The clinical picture is variable. The following symptoms are frequent but not necessarily observed in each patient: weight loss, polyarthritis, diarrhea/malabsorption, fever, lymphadenopathy, cardiac valvular disease, culture-negative endocarditis, pleuritis, ocular inflammatory disease, and relapsing tenosynovitis. In some cases, a complex cerebral manifestation (such as cognitive dysfunction, ophthalmoplegia and myoclonus) can be observed.
T. whipplei has been found in sewage plant influx and can be excreted in the stool of healthy carriers and sewage plant workers. The circumstances facilitating an infection are unknown, but a genetic or acquired immunological predisposition is suspected.
The gold standard for the diagnosis of WD is the histological recognition by an experienced pathologist of the free or phagocytised rod-shaped bacteria with periodic-acid-SCHIFF (PAS) staining in macrophages from the duodenal mucosa or other tissue. False positive and false negative results can arise. The diagnosis in extraintestinal tissue should be ascertained by a positive polymerase chain reaction (PCR) for T. whipplei. As the majority of WD patients with infected cerebrospinal fluid (CSF) are asymptomatic at the time of diagnosis, the CSF should therefore be examined and evaluated for WD in every patient before antibiotic treatment.

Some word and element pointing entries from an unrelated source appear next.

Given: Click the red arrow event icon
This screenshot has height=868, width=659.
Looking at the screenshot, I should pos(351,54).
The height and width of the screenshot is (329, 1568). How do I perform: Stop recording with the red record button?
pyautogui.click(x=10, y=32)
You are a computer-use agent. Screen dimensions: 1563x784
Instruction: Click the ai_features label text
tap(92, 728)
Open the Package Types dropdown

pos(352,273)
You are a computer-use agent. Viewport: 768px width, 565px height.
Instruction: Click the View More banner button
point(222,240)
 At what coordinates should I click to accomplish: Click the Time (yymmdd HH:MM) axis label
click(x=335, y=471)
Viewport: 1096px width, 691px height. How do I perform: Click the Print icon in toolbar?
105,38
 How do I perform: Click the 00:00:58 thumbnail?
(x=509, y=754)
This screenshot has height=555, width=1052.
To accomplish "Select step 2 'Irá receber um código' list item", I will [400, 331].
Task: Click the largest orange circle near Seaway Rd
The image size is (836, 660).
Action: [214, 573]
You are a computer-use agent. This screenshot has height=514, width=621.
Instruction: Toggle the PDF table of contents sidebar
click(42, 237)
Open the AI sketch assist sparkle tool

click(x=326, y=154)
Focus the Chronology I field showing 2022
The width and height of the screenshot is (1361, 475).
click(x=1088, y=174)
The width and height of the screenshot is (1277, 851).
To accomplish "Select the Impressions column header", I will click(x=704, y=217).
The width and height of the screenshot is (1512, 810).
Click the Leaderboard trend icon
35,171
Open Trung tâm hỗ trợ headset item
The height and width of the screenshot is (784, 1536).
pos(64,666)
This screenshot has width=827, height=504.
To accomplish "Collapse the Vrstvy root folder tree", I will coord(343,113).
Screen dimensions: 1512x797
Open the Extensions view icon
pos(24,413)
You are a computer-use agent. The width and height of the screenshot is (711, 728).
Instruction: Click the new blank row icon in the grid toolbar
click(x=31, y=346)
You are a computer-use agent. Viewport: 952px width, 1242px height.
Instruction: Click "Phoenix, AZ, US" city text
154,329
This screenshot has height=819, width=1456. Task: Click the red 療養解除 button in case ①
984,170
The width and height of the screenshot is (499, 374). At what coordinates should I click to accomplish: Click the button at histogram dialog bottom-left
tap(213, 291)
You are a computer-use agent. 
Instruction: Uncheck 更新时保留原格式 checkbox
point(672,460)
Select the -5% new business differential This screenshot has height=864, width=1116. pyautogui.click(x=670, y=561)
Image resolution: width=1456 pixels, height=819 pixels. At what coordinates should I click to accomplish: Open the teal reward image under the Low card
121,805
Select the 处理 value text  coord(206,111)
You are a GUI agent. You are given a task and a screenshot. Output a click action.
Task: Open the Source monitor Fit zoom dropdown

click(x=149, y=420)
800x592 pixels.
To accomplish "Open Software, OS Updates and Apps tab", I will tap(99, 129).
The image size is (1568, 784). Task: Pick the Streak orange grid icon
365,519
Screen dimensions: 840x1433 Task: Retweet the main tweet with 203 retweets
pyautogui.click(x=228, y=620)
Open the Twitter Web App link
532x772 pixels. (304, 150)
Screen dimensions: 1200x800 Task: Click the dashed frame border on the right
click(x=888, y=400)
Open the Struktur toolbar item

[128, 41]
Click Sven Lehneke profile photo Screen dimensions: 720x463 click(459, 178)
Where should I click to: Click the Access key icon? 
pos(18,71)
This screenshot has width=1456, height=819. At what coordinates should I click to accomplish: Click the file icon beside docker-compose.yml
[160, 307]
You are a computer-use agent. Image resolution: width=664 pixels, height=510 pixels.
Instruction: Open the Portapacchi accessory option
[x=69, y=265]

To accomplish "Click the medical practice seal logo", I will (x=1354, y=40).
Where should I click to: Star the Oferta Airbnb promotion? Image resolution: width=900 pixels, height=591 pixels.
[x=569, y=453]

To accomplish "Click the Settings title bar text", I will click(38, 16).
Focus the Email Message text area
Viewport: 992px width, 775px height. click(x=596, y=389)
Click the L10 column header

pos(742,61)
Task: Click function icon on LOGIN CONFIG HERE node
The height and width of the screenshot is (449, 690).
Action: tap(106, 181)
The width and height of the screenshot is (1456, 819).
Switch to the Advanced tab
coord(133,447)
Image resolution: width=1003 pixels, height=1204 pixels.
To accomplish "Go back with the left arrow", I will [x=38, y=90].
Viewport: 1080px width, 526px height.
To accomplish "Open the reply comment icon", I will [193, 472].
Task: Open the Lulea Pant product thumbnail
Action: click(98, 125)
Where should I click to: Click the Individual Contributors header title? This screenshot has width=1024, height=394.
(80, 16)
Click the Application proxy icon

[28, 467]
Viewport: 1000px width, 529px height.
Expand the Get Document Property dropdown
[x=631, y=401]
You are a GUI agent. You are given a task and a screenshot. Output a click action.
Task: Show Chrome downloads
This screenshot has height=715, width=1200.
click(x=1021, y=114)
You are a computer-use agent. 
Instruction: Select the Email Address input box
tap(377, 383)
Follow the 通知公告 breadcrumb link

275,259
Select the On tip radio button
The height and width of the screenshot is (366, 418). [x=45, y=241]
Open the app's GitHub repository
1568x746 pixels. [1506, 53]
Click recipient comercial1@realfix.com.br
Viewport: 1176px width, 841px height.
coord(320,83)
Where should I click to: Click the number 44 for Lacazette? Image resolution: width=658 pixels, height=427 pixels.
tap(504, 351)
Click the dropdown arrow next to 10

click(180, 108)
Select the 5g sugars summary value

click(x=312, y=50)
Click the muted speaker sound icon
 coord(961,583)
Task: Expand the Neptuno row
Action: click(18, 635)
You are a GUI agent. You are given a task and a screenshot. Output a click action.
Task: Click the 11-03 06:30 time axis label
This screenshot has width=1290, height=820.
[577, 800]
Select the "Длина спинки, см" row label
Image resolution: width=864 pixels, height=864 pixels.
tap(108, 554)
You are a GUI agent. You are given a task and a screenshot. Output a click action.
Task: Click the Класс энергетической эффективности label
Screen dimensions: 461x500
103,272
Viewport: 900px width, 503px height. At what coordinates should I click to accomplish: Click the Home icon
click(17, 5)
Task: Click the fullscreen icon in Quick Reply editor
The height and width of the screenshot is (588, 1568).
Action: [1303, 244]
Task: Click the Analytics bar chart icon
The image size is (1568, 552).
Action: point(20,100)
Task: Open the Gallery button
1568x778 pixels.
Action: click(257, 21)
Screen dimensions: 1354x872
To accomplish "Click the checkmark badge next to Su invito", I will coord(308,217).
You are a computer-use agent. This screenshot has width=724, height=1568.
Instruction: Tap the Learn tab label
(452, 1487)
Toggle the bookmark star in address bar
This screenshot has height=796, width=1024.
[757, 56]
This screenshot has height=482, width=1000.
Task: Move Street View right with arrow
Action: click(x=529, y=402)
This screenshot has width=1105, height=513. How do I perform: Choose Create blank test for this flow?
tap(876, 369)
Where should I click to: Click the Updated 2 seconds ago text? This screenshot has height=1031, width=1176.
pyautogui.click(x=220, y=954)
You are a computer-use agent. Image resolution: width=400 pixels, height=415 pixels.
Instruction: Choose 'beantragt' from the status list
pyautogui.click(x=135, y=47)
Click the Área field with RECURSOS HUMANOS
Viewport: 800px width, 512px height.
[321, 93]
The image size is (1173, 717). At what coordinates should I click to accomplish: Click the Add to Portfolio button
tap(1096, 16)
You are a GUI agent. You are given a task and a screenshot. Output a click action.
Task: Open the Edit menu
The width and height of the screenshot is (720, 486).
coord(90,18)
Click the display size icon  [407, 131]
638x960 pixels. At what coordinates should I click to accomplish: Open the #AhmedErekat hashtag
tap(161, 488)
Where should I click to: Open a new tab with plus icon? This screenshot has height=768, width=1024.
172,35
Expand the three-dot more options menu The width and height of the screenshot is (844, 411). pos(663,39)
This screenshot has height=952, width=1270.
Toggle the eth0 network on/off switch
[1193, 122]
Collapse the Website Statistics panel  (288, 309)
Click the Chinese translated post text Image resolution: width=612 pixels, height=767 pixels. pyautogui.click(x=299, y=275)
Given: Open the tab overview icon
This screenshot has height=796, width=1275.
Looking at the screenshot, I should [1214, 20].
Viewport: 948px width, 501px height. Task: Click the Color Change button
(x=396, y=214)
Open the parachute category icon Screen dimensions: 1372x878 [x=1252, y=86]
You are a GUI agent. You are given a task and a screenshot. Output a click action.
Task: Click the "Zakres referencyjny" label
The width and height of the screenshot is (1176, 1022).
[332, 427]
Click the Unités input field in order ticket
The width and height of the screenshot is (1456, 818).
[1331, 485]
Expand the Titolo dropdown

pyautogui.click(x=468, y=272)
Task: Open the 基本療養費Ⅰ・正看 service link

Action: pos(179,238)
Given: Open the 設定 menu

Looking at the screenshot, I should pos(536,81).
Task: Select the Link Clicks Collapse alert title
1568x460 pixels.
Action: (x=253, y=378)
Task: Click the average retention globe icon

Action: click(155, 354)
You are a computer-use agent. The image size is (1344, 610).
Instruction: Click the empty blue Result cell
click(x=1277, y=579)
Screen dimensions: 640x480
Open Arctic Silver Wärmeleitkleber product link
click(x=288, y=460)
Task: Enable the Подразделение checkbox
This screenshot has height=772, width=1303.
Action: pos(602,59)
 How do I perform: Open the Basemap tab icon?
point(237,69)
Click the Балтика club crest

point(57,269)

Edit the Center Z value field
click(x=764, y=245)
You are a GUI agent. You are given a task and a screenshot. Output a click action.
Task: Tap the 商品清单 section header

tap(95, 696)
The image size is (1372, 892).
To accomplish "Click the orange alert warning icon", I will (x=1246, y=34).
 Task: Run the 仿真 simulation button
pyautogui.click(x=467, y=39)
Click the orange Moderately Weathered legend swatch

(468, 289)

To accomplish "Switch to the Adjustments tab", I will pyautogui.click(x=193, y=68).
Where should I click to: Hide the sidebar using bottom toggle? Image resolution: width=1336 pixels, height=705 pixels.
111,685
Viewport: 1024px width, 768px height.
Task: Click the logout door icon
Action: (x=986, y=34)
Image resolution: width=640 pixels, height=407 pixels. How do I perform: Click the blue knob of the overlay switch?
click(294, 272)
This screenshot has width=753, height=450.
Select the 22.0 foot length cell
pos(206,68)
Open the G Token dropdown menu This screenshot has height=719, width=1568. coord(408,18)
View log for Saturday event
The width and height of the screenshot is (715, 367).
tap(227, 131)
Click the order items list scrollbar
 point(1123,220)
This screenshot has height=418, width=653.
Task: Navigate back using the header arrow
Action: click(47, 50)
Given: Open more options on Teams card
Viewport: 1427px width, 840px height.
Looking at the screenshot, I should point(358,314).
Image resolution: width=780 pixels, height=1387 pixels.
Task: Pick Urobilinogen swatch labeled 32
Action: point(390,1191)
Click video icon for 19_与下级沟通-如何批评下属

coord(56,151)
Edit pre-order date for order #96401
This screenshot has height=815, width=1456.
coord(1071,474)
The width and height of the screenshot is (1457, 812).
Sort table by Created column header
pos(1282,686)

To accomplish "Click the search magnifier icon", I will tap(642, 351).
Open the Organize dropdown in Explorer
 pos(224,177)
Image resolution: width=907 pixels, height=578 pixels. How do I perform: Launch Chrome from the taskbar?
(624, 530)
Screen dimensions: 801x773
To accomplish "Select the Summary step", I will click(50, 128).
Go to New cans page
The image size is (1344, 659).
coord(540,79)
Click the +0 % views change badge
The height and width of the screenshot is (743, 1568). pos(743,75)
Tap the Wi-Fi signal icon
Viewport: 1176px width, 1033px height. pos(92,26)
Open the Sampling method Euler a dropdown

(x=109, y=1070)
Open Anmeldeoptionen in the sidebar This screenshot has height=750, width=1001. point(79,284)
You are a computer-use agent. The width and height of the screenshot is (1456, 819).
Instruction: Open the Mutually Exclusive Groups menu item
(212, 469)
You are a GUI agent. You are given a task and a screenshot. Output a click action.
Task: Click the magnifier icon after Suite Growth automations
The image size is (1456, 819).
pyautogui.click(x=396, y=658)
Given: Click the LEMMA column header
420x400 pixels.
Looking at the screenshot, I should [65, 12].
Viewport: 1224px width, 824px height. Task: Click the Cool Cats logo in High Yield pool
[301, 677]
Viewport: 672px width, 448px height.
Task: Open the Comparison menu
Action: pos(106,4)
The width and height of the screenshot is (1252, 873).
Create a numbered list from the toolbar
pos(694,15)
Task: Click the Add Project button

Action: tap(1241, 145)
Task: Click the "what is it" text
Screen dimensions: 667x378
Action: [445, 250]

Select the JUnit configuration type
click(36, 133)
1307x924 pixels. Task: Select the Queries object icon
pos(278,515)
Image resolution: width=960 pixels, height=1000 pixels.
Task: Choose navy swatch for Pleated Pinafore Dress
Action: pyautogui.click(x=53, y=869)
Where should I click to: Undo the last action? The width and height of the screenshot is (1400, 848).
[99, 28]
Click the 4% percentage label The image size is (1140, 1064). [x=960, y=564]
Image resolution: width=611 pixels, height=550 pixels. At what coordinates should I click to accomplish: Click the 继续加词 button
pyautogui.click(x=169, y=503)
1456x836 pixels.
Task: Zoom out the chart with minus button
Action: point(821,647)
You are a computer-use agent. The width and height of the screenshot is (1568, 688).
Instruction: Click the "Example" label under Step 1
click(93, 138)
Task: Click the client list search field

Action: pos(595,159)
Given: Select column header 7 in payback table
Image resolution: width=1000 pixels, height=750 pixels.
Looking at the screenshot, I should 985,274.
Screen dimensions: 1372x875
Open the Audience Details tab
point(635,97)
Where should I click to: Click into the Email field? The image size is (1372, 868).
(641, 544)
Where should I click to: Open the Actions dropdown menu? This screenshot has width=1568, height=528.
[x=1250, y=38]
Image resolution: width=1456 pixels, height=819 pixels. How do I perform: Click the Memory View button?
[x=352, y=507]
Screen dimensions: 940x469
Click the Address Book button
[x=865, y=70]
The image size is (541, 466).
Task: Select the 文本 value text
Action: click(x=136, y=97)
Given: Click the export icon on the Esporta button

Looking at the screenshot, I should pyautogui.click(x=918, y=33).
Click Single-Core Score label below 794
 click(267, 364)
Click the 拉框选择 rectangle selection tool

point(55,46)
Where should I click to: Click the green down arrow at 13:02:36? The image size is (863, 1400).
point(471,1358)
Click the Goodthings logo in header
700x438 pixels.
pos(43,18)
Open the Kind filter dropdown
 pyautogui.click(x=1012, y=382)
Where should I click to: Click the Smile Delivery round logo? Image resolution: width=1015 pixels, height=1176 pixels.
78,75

The differential diagnosis includes seronegative polyarthritis, ankylosing spondylitis, culture-negative endocarditis, vasculitis, malabsorption syndrome, lymphoma, cerebrovascular disease, dementia, HIV infection, atypical mycobacteriosis and sarcoidosis (see these terms).
Management and treatment
Treatment consists of an initial phase of intravenous antibiotics followed by 12 months of antibiotic maintenance therapy and is generally successful, although relapses can occur.
Untreated WD is relentlessly progressive and leads to death either by wasting or by central nervous system involvement.